When the ABA last visited Toronto in the 1990s for its annual meeting, cell phones and the Internet weren’t in heavy rotation.  What a difference a decade makes.  And, except for the mobile service providers who likely made thousands of dollars, it was a lot harder to connect than I anticipated.  That, combined with a few days off, led to the blog taking a needed break.

ABA House Meeting in Toronto

While the blog took a break, the news did not.  This morning’s post addresses a few items that passed the ABA’s House of Delegates (the association’s main governing body) last week.  Long-time readers may recall that I serve as a delegate from Connecticut and even tweeted the events on both my normal Twitter feed (@danielschwartz) and the official House of Delegates feed (@abahod).

There were a few items that were discussed that related to the labor & employment law area.

First, the House passed Resolution 120, which urged Congress to amend “the Uniformed Services Employment and Reemployment Rights Act of 1994 (“USERRA” or “the Act”), 38 U.S.C. §§ 4301–4335, by adding provisions to require employers to provide certain reasonable accommodations for returning veterans with combat injuries that may not manifest themselves until after a return to work.”  The Resolution also asked that USERRA be amended to allow for compensatory damages and attorneys fees (consistent with other federal employment laws).  You can read the whole resolution here.

The resolution was on the consent calendar, though one of the provisions is certainly notable because it also takes the position that USERRA should be amended to prohibit certain arbitration agreements between the employer and employee regarding USERRA claims.  The primer on this provision recalls Garrett v.
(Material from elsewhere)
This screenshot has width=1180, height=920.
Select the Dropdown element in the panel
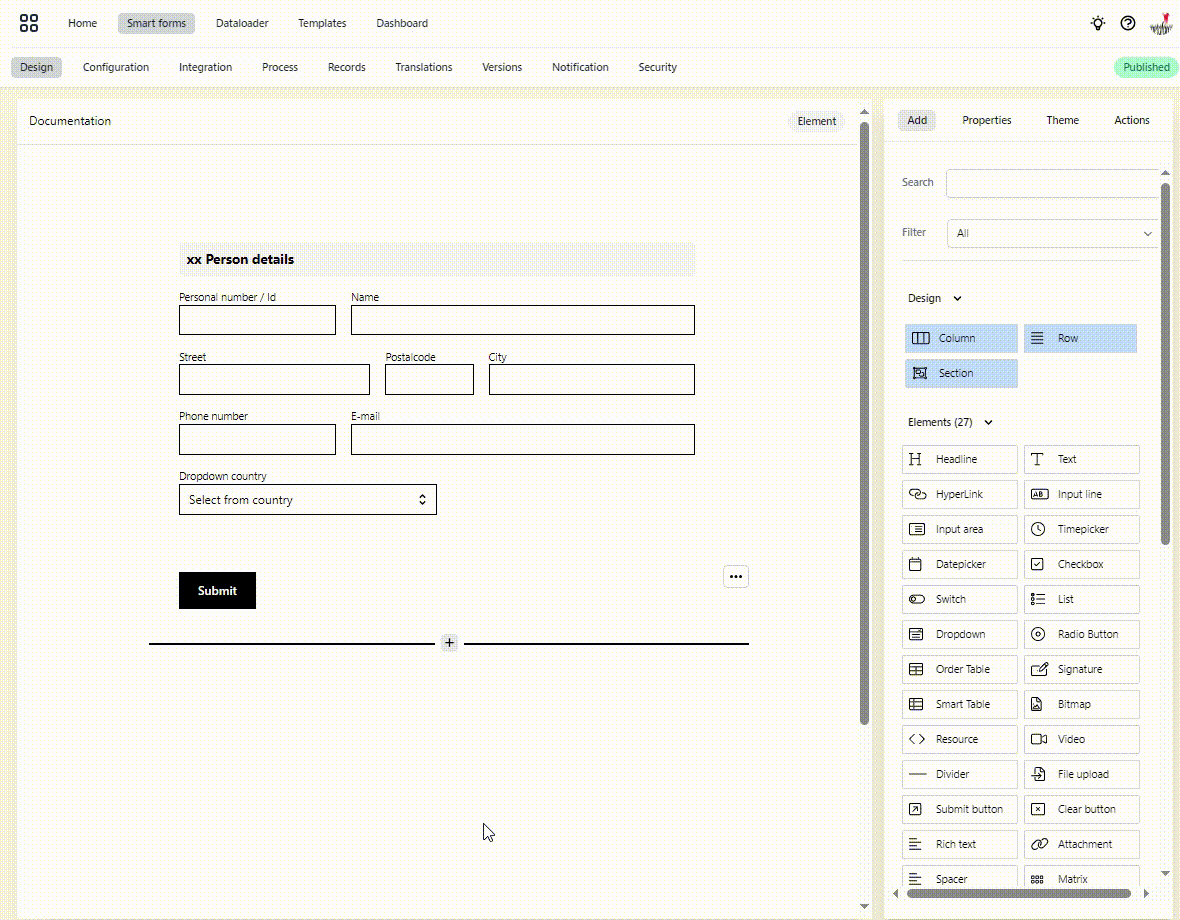point(957,634)
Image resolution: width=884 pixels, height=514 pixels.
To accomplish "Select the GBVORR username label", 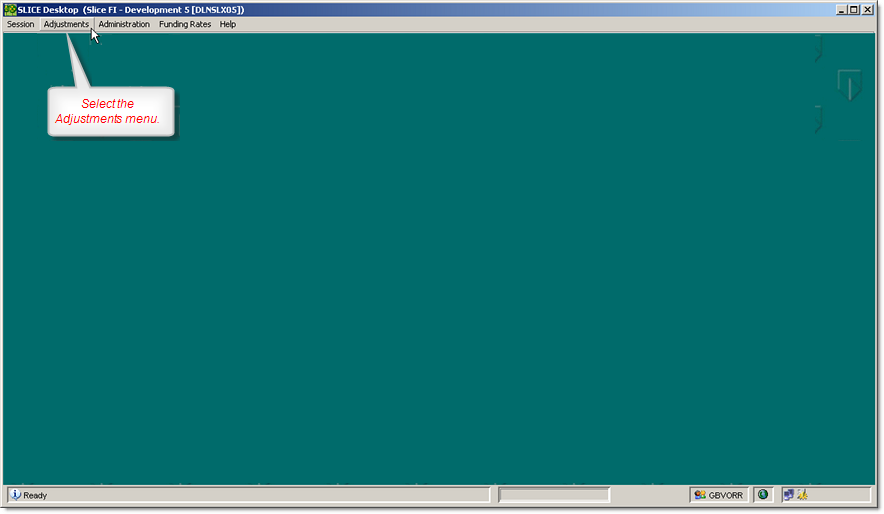I will pyautogui.click(x=725, y=495).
Circuit City Stores, Inc, a 2006 case out of the Fifth Circuit which upheld such provisions.  While a bill was introduced into Congress in 2009 to cover these items, a similar bill has not yet been introduced in this session.  Thus, it is unlikely that the House of Delegates’ action last week will have any notable effect on this area of law.

The House also passed amended resolution 124, which urged the President, Congress, and the Equal Employment Opportunity Commission (“EEOC”) to adopt measures to provide that employment discrimination hearings conducted by the EEOC be subject to the formal adjudication requirements of the Administrative Procedure Act (5 U.S.C. sections 554, 556, and 557).
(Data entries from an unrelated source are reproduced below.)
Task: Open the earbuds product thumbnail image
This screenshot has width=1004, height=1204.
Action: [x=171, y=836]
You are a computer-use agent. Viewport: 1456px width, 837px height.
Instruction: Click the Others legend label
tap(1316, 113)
Why is this important? According to the summary of the resolution:

This Resolution is intended to encourage reform of the EEOC administrative hearings program in order to protect the public interest in independent, impartial, and responsible decision-making in the administrative adjudication process. … Currently the administrative process at the EEOC is not governed by the APA. Its Administrative Judges are not guaranteed independence, but instead report through the District Director in their geographical area, who is not a judge and often not a lawyer.

Under the APA, the EEOC would demonstrate respect for the adjudication program and staff by operating within the normal reporting structure including supervisory judges and a chief judge and the expected level of adequate support staff. By adopting APA procedures for its administrative hearings, EEOC would demonstrate a greater commitment to a fair, professional administrative hearings process.

Given the budgetary issues facing all federal agencies, it is not likely that this resolution will be adopted anytime soon. But with the ABA on record supporting these reforms, it may be that the EEOC will consider this in the upcoming years as something worthy of adoption.